# Thread: graphing sets of parametric curves

1. ## graphing sets of parametric curves

another test prep problem I don't completely understand.

Graph each of the following sets of parametric equations by eliminating the parameter to get a cartesian equation. Explain the difference between how the two parametric curves are traced out.

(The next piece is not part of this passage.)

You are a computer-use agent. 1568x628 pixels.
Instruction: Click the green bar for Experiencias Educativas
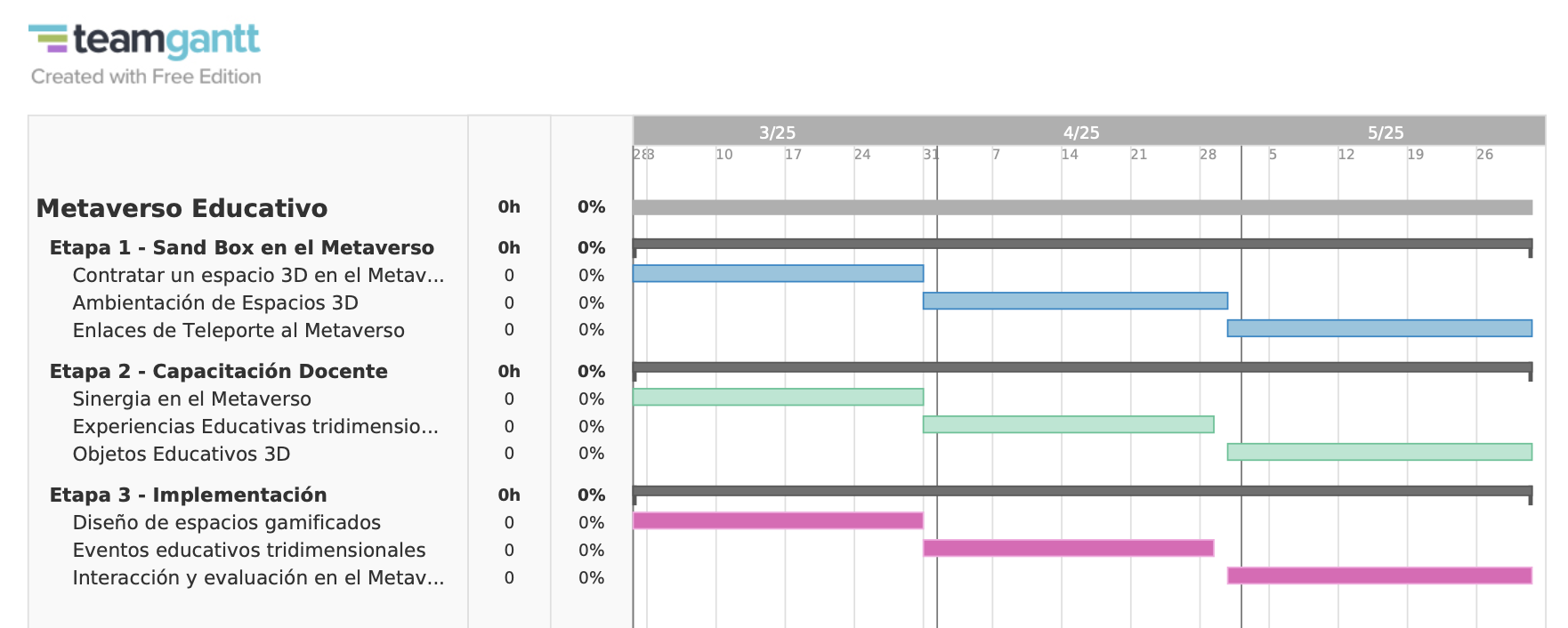pos(1068,424)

f(x) { x = tan(t) & y = cot(t) on the interval 0 < t < pi

I understand how to get the cartesian equation:
y = cot(tan inv(x))

and i can graph x = tan(t) and y = cot(t) on an x and t axis, y and t axis respectively, but i don't understand why the parametric graph (on my calculator) and the cartesian graph look different, aren't they just different ways to write the same equation?
a good explanation from beginning to end would be so greatly appreciated, i really want to understand this.

2. Originally Posted by 1sttime
another test prep problem I don't completely understand.

Graph each of the following sets of parametric equations by eliminating the parameter to get a cartesian equation. Explain the difference between how the two parametric curves are traced out.

f(x) { x = tan(t) & y = cot(t) on the interval 0 < t < pi

I understand how to get the cartesian equation:
y = cot(tan inv(x))

and i can graph x = tan(t) and y = cot(t) on an x and t axis, y and t axis respectively, but i don't understand why the parametric graph (on my calculator) and the cartesian graph look different, aren't they just different ways to write the same equation?
a good explanation from beginning to end would be so greatly appreciated, i really want to understand this.
$x = \tan{t}$

$y = \cot{t} = \frac{1}{\tan{t}} = \frac{1}{x}$

3. Hello, 1sttime!

Graph each of the following sets of parametric equations
by eliminating the parameter to get a cartesian equation.
Explain the difference between how the two parametric curves are traced out.

. . $\begin{Bmatrix}x \:= \:\tan\theta \\ y \:=\: \cot\theta \end{Bmatrix}\quad\text{on }0 < t < \pi$

We have: . $\begin{Bmatrix}x \:=\:\tan\theta \\ \\[-4mm] y \:=\:\dfrac{1}{\tan\theta} \end{Bmatrix}$

Hence: . $y \:=\:\frac{1}{x}$

This is a hyperbola.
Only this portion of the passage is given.